(Saved data entries)
*** Block opens ***

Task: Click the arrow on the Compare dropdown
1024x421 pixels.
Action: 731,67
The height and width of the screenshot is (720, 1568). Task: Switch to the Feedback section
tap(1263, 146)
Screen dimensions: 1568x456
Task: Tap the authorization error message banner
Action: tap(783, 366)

*** Block closes ***

* **About this exercise**
Each record above should be set down again in its exact wording.

* **Response**
Task: Click the arrow on the Compare dropdown
1024x421 pixels.
Action: 731,67
The height and width of the screenshot is (720, 1568). Task: Switch to the Feedback section
tap(1263, 146)
Screen dimensions: 1568x456
Task: Tap the authorization error message banner
Action: tap(783, 366)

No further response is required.